We compared the SRS, Extend, TPD and LVEF of left ventricular, and other main cardiac function parameters of ¹⁸F-Flurpiridaz gated myocardial perfusion imaging with ¹³N-NH₃·H₂O. It was found that there was no significant difference between them. Ming Yu^6,9,11 et al reported the value of ¹⁸F-Flurpiridaz myocardial perfusion imaging in detecting myocardial perfusion defect in myocardial infarction model induced by ischemia-reperfusion injury or permanent coronary artery occlusion and myocardial ischemia model induced by transient coronary artery occlusion in rats and pigs. In each case, ¹⁸F-Flurpiridaz can clearly show the defect area. Sherif et al²⁰ compared the size of myocardial infarction measured by ¹⁸F-Flurpiridaz imaging with histology in rat myocardial infarction model, and found that there was a good correlation between the 2 measurements.

Conclusion

In summary, the results of this study show that ¹⁸F-Flurpiridaz has excellent imaging performance, the radioactive ratios of myocardium to non-target tissue are high and stable, and high quality myocardial perfusion images can be obtained early after drug injection. The conventional functional parameters obtained by gated acquisition are accurate and reliable.
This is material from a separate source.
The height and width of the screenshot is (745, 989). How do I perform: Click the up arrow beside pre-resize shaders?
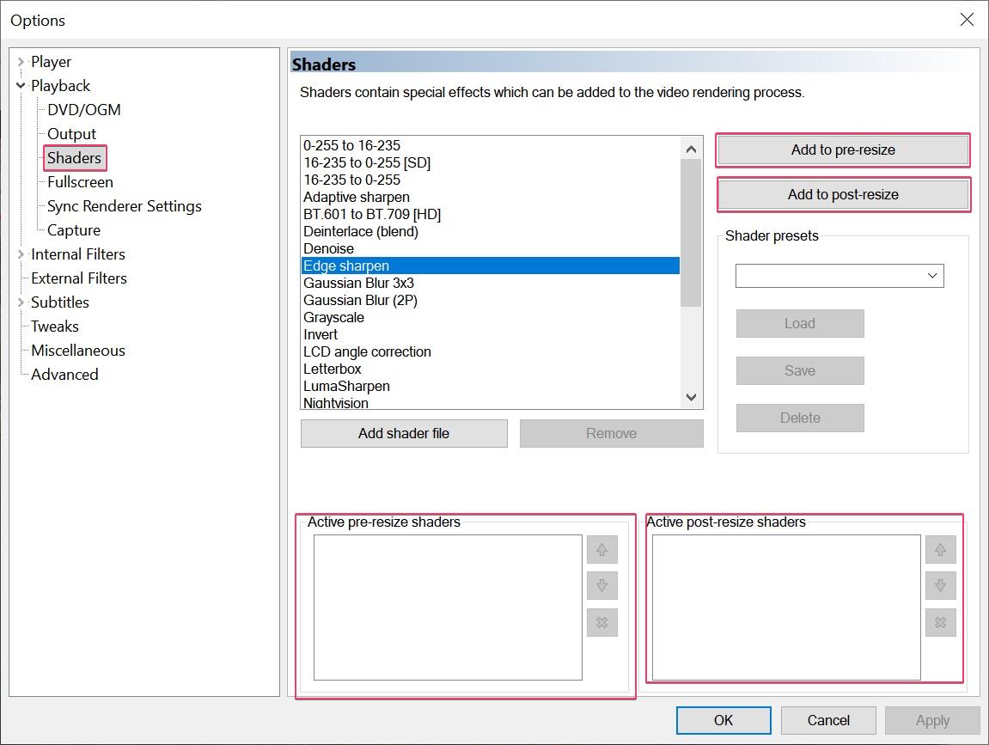click(601, 550)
As a new generation of positron myocardial perfusion imaging agent, ¹⁸F-Flurpiridaz has a optimal physical half-life of 109.8 min. It is convenient for rest-exercise load imaging and very suitable for long-distance distribution to distant PET centers. Moreover, the spatial resolution of ¹⁸F-Flurpiridaz is better and its uptake in the liver is more less, which has superior performance compared with ¹³N-NH₃·H₂O, which is the most commonly used myocardial perfusion imaging agent, so it has a very broad clinical application prospect.